A Academia está promovendo essa criação como uma ferramenta voltada pra inclusão (um pedido antigo da indústria…), mas fazer essa separação é a mesma coisa que dizer que esses tais “filmes populares” são inferiores às grandiosas produções artísticas que sempre foram indicadas ao Oscar. Eu mesmo admito que cai nessa armadilha e fiquei animado logo que li a notícia, porque pensei instantaneamente que seria mais fácil ver filmes como Logan ou Planeta dos Macacos figurando na noite mais importante do cinema mundial. Foi só depois de uma pequena discussão com a galera da redação que eu me toquei da real natureza dessa proposta.

Eles estão adicionando filmes populares para instigar o povão a assistir a premiação (assim como aconteceu no ano de Mad Max) com a desculpa de estarem atendendo um desejo antigo dos cinéfilos, mas na verdade estão pegando um caminho totalmente oposto. Eles estão separando os ditos filmes de arte que merecem ser premiados dessas outras paradas aí que o povo assiste, ignorando que tais filmes também tem qualidade suficiente para andar em pé de igualdade com aqueles que nós costumamos chamar de “filme de Oscar”.

Com esse anúncio, eles estão deixando claro não vão aceitar que a captura de movimentos é basicamente uma maquiagem digital ou que o trabalho de atuação realizado Andy Serkis pode ser igualado em certos aspectos a qualquer outro nome já indicado. Eles estão fechando os olhos para o fato de que, além da diferença de escala entre as produções, a construção do jeito de andar e falar de Caesar é tão complexa (ou até mais, se pensarmos em um humano atuando como outra espécie) quanto a imitação da gagueira de um rei. Indo mais longe um pouquinho, se Eddie Redmayne venceu o Oscar por toda a dificuldade de compor os movimentos de Stephen Hawking, porque Serkis não poderia ser agraciado com a mesma honra por ficar horas e horas naquela posição absurda interpretando um macaco?

Se quisermos ir além e forçar um pouco a barra, podemos questionar inclusive a contradição dessa separação dentro do próprio Oscar. Pensem comigo: se Mad Max – Estrada da Fúria, que chegou nas cabeças com grandes chances de ganhar, é um filme popular que, consequentemente, não merece estar na mesma categorização dos filmes dramáticos e pesados, nós podemos questionar a credibilidade de uma Academia que já incluiu (contando com o próprio Mad Max) filmes populares anteriormente.
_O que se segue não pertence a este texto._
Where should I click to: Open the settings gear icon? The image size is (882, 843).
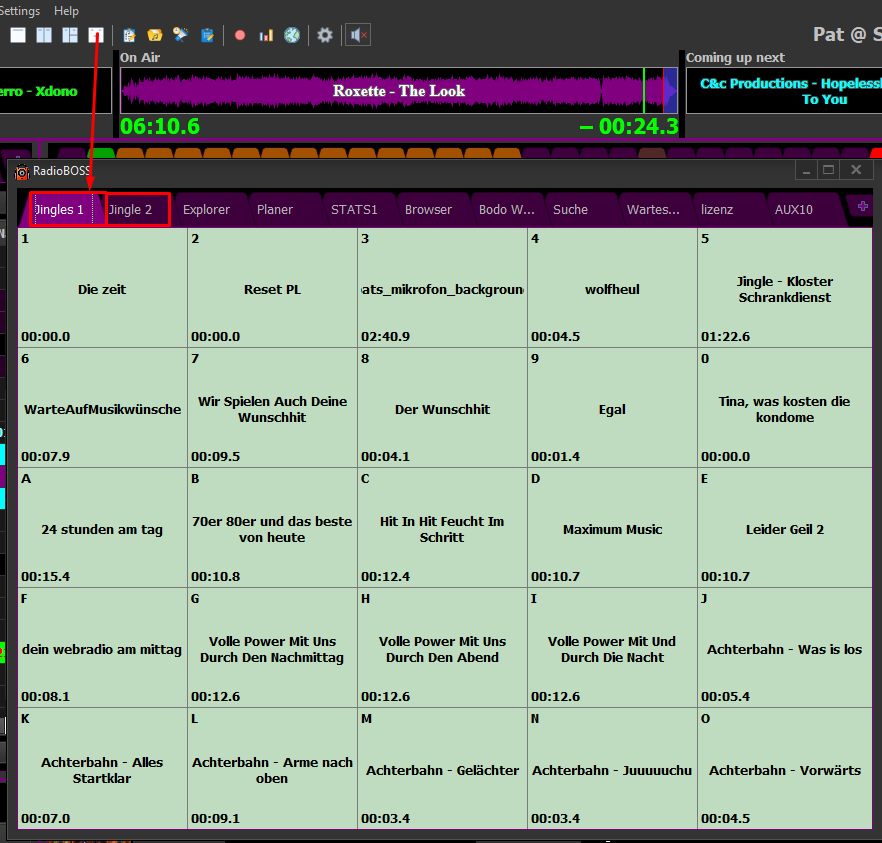(x=325, y=35)
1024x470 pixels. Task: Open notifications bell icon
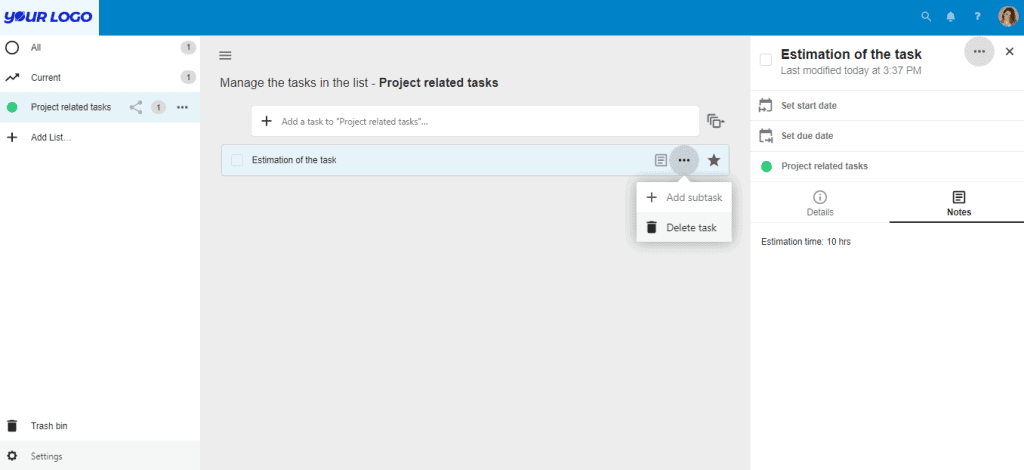(x=951, y=17)
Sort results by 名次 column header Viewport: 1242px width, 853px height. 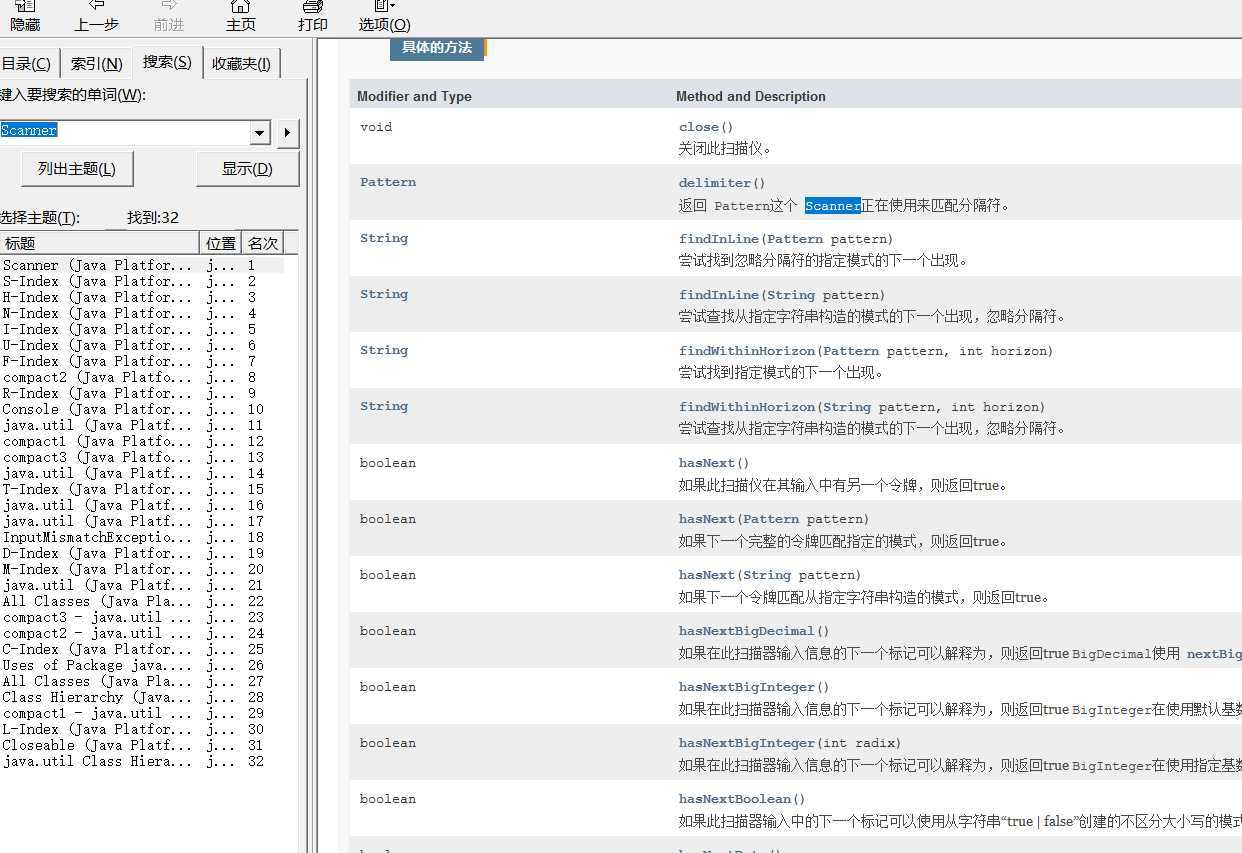coord(263,243)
Ou eles esqueceram de Toy Story 3 e tantos outros exemplos que poderiam ser citados aqui…

No final das contas, o fato é que muita coisa em torno desse anúncio nebuloso e possivelmente problemático precisa ser explicada. E, de certa forma, precisa ser feito com uma precisão milimétrica, porque a comprovação dos devaneios presentes nesse texto poderiam sim jogar o feitiço contra o feiticeiro e acabar prejudicando ainda mais a credibilidade (e a audiência) do Oscar. Eles precisam tomar muito cuidado para não ignorar que, na verdade, toda obra cinematográfica faz parte de um mesmo saco, chamado de sétima arte, que tem espaço para diversos tipos de farinha diferentes. Em outras palavras: é óbvio que existem algumas diferenças de escala, gênero, estilos, dificuldades de produção e até mesmo de conteúdo, mas isso não muda o fato de que tudo é cinema. Ouviu, Sra. Academia?